HOTEL SORRENTO charts an emotional reunion between two sisters, Meg (Melanie Robertson) and Pippa (Gemma Munro) who have been living overseas, Meg in London, Pippa in New York, and their elder sister, Hilary (Sarah Purdue) who has been the carer of their frail father, Wal (Barry Moray) and is also the mother of a sweet ten year old boy, Troy (Oliver Beard). The reunion is held at the family home in the pretty, sleepy Victorian seaside town of Sorrento situated on the Mornington Peninsula.

Raison’s play explores a lot of territory. Two of the sisters have lived adventurous lives, living overseas for many years.

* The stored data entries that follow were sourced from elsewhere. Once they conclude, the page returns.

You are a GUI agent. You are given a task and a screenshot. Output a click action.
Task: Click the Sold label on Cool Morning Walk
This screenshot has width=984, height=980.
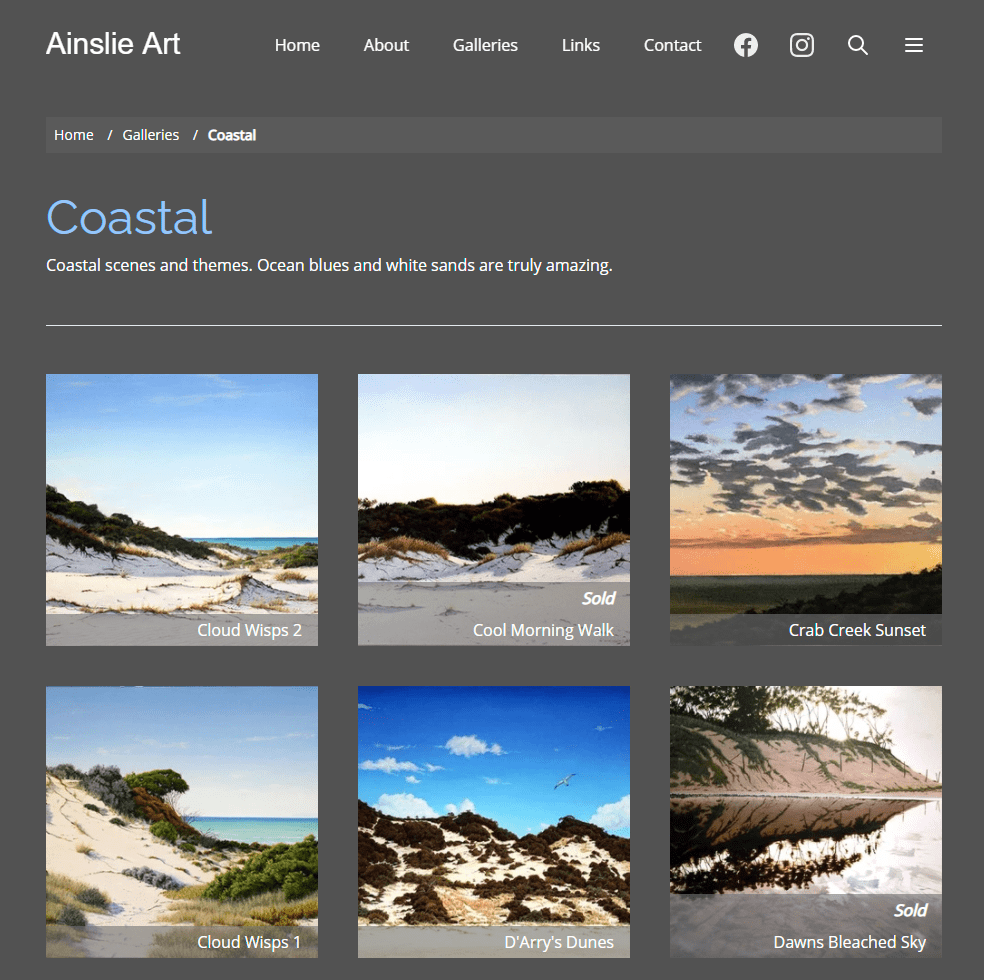click(598, 597)
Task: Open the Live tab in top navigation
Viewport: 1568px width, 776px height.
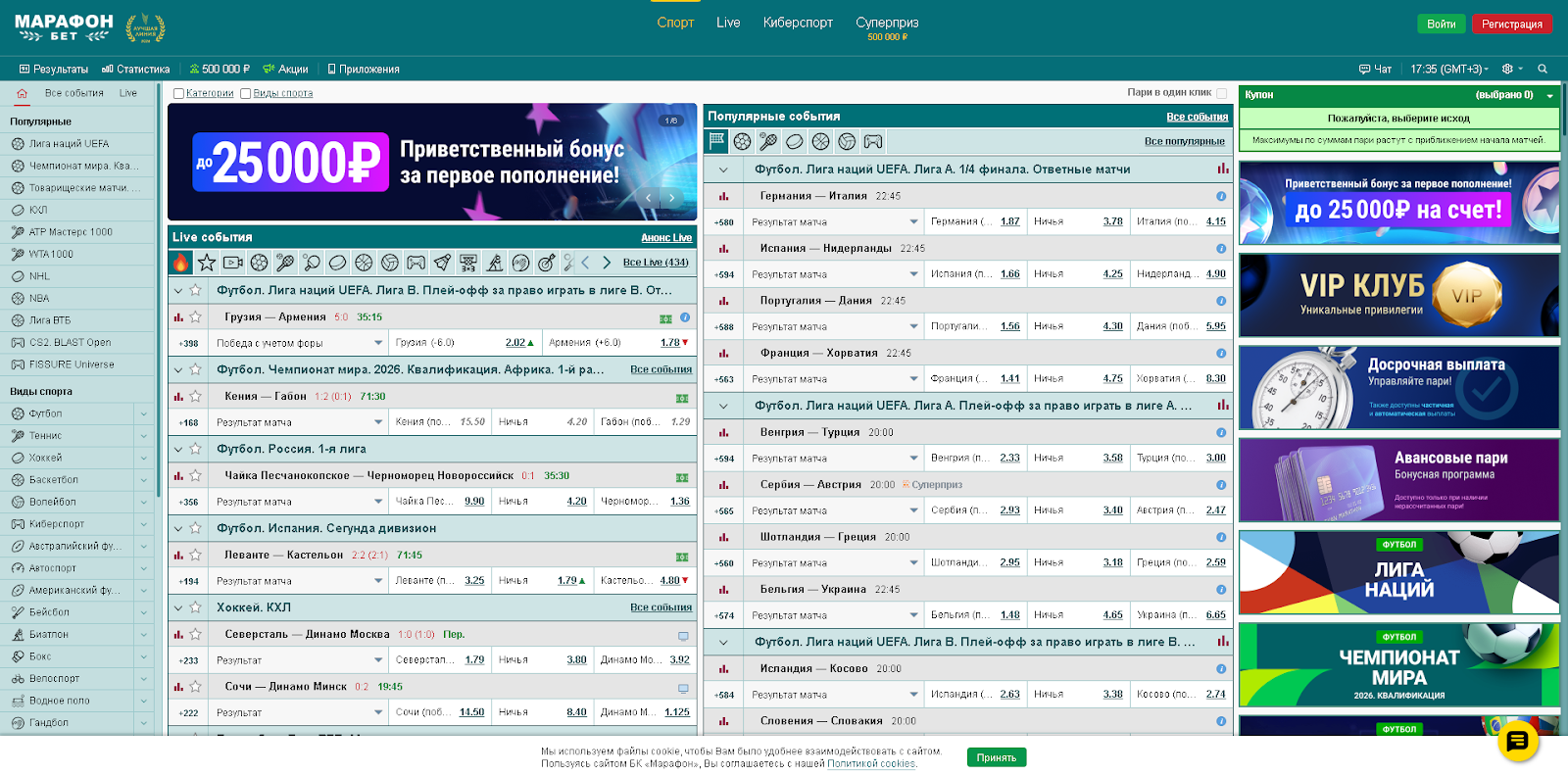Action: 728,23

Now back at home they are left to reflect on what all this experience means…what it means to be Australian,…and where they now feel best placed to realise fulfilling lives.

In the director’s program notes, Shane Bates wrote about how delighted she was to be finally given the opportunity to direct Rayson’s play which she fell in love with when she saw it performed in the early nineties.

She grasps the mettle coming up with a warm, inviting, intimate production.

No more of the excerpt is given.